Although dedicated energy crops will probably be an important feedstock for future cellulosic bioenergy production, it is unknown how they can best be integrated into existing agricultural systems. Here we use the DayCent ecosystem model to simulate various scenarios for growing switchgrass in the heterogeneous landscape that surrounds a commercial-scale cellulosic ethanol biorefinery in southwestern Kansas, and quantify the associated fuel production costs and lifecycle greenhouse gas (GHG) emissions. We show that the GHG footprint of ethanol production can be reduced by up to 22 g of CO₂ equivalent per megajoule (CO₂e MJ^–1) through careful optimization of the soils cultivated and corresponding fertilizer application rates (the US Renewable Fuel Standard requires a 56 gCO₂e MJ⁻¹ lifecycle emissions reduction for ‘cellulosic’ biofuels compared with conventional gasoline). This improved climate performance is realizable at modest additional costs, less than the current value of low-carbon fuel incentives. We also demonstrate that existing subsidized switchgrass plantings within this landscape probably achieve suboptimal GHG mitigation, as would landscape designs that strictly minimize the biomass collection radius or target certain marginal lands.
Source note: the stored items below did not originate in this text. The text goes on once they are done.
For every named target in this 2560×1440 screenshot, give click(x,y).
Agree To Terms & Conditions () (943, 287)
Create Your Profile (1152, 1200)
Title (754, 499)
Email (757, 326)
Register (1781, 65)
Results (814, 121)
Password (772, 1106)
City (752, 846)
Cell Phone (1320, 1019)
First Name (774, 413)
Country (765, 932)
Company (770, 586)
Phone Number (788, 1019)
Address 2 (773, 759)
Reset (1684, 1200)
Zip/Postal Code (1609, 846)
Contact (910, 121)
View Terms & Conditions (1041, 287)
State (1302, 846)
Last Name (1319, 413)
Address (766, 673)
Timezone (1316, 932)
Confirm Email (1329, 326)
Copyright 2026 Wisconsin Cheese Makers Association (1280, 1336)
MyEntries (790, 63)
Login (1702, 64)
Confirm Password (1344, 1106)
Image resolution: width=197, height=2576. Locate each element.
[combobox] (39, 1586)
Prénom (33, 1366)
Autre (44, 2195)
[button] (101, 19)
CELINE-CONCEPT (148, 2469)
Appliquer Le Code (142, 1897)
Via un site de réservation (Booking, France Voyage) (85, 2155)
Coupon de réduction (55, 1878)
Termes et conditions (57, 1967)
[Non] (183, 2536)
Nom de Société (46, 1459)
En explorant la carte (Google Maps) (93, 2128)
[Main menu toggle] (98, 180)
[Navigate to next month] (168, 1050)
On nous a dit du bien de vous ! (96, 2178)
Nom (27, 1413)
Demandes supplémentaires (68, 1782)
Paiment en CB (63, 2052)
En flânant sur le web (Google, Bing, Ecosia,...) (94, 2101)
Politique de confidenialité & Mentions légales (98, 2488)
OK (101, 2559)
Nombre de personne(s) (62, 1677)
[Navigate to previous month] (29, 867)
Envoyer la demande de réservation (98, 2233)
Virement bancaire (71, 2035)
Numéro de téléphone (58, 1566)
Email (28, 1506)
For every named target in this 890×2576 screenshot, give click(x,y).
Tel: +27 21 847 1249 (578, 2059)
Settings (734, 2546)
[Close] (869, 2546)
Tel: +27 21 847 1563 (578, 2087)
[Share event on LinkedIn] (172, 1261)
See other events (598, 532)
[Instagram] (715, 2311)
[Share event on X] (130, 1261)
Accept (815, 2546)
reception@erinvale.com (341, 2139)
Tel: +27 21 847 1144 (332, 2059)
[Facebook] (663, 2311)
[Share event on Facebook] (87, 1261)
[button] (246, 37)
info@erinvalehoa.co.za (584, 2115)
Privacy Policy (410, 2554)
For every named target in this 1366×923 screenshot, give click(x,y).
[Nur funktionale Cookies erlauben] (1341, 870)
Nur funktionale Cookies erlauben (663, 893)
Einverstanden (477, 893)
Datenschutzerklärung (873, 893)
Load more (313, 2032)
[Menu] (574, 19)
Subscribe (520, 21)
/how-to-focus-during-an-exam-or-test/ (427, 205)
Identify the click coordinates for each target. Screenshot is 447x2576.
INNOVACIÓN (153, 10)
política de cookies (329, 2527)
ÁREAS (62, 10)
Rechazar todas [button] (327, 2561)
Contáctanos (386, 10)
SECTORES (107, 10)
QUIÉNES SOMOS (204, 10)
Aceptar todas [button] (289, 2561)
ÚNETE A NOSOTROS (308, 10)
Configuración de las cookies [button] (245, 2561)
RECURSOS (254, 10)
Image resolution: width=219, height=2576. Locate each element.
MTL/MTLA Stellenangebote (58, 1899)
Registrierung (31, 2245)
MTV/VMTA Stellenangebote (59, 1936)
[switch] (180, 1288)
尽管专用能源作物可能会成为未来纤维素生物能源生产的重要原料，但如何将它们最好地整合到现有农业系统中尚不清楚。在这里，我们使用DayCent生态系统模型来模拟在堪萨斯州西南部商业规模的纤维素乙醇生物精炼厂周围异质景观中生长柳枝switch的各种场景，并量化相关的燃料生产成本和生命周期温室气体（GHG）排放。我们证明，每兆焦耳最多可减少22 g CO ₂当量的乙醇生产的温室气体足迹（CO ₂ e MJ ^–1），通过精心优化耕种的土壤和相应的肥料施用率（美国“可再生燃料标准”要求“纤维素”生物燃料与传统汽油相比，降低56 gCO ₂ e MJ ^-1生命周期的排放量）。以适度的额外成本即可实现这种改善的气候性能，其成本低于低碳燃料激励措施的当前价值。我们还证明，该景观中现有的补贴柳枝plant种植可能实现了次优的GHG缓解，以及严格地最小化生物量收集半径或以某些边缘土地为目标的景观设计。